WS: Congratulations on being found innocent of being a member of a terrorist organisation, and thus returning to the ranks of ordinary non-AKP supporters [AKP’s note: this still constitutes a kind a terrorist]. With such a high-profile career in hypothetical terror, perhaps you have some unique insight into the anti-terror legislation in Turkey?

MZ: Definitely, I do. Principally, as you can imagine, the worst thing about the existing anti-terror legislation is that there’s nothing in it preventing Turkish authorities from arbitrarily detaining and arresting me, Max Zirngast.
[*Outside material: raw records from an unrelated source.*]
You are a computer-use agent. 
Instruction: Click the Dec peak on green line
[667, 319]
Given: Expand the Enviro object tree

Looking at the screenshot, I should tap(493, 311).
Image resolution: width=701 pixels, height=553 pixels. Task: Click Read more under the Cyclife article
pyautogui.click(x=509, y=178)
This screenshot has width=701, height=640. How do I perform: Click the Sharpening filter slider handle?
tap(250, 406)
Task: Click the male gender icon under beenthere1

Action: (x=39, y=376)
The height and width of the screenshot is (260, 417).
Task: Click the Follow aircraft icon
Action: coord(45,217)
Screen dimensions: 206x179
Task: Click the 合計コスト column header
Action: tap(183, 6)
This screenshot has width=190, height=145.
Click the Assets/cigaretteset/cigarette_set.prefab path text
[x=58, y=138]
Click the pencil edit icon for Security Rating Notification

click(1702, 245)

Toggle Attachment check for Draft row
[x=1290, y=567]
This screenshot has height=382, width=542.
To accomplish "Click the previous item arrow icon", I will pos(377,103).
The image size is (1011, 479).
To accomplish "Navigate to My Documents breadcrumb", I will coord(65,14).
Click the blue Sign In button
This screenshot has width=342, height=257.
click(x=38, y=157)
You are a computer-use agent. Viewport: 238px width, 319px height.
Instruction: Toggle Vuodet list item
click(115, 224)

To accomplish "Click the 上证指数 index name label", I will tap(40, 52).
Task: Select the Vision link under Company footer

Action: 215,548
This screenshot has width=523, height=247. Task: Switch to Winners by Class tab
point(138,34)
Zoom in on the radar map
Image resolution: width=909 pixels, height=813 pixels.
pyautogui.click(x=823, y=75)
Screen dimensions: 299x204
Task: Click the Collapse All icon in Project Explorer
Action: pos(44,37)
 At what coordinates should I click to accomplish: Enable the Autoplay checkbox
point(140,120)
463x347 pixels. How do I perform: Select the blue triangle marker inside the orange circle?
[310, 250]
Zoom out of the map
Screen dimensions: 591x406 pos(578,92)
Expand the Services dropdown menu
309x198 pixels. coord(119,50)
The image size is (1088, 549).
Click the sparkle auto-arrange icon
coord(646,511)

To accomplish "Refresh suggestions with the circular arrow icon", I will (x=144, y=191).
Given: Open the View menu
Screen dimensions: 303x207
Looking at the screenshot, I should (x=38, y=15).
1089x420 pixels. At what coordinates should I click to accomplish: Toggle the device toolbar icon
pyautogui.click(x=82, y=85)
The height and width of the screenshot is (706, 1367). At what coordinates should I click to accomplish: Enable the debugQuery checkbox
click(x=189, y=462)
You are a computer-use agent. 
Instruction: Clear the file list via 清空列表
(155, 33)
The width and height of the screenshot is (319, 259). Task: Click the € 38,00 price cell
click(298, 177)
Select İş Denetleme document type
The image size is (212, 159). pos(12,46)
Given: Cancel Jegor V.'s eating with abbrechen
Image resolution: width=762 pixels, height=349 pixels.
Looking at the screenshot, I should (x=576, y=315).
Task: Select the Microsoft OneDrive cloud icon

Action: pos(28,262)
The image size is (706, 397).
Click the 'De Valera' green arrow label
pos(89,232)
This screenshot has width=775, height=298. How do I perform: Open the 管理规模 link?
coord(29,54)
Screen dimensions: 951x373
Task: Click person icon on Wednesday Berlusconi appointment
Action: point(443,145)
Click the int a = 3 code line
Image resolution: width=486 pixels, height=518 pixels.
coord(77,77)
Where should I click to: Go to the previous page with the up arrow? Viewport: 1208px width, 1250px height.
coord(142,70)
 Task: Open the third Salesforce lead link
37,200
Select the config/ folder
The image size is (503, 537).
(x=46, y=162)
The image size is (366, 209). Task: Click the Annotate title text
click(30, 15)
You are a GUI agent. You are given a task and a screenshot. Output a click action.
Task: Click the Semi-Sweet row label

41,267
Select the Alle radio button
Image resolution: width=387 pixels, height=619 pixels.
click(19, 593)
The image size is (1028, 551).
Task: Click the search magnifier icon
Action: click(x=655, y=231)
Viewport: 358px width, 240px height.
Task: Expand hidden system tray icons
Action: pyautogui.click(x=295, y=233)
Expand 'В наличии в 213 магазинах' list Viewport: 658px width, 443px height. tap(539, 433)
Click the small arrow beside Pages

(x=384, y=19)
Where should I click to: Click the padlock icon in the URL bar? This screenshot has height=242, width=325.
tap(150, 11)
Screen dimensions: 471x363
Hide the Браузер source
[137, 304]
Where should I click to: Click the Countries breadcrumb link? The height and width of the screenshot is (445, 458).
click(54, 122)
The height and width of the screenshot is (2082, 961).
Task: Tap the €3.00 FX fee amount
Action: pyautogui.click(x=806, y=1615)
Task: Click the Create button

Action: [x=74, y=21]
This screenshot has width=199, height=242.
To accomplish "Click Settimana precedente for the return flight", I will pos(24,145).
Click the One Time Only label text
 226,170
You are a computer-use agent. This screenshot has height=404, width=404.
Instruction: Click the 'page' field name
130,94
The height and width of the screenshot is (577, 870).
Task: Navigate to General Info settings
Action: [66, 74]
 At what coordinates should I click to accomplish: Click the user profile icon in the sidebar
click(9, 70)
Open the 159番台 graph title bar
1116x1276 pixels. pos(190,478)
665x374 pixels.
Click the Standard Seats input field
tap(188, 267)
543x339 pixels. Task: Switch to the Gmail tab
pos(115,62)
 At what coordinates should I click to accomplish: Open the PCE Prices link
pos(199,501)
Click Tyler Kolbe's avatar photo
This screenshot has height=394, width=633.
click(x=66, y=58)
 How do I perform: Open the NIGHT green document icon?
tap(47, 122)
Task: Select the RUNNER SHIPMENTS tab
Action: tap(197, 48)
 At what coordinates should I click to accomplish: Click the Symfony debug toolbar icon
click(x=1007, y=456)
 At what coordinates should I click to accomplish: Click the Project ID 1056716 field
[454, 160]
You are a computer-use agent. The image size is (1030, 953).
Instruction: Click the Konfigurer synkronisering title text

I would say that if Turkey had any commitment to democratic norms, they would follow the example of the European bourgeois democracies and include in all anti-terror legislation stipulations regarding the innocence of Max Zirngast.

WS: Definitely, there’s a campaign the international movement can get behind. But what do you have to say about the thousands of other democrats, progressives, leftists, socialists, and especially the Kurds who have been jailed by the Turkish state?

MZ: I think they are all very nice guys. Probably we should free them, too.

WS: So given the current situation in Turkey and your status as a foreigner, it’s probably pretty unclear whether or not you’ll stay. If you are able to remain in Ankara, what would your plans be?

MZ: Well naturally I was planning to enter legal politics, become elected President of Turkey, and rule via an increasingly paranoid Twitter account. But just before my day in court, I got started with the Twitter megalomania, and I found myself tweeting all sorts of things like “the Turkish deep state is too WEAK to hold ME, Max Zirngast! Their FAKE LEGAL SYSTEM is just the product of a series of 20TH CENTURY IMPERIALIST-BACKED COUPS. Sad!”; and “I have a bunch of GREAT IDEAS for ABOLISHING THE COMMODITY FORM, give up on CROOKED TAYYIP and choose me as your all-dominating dictatorial patriarch figure, Turks!”, and you know, does the world really need more of that?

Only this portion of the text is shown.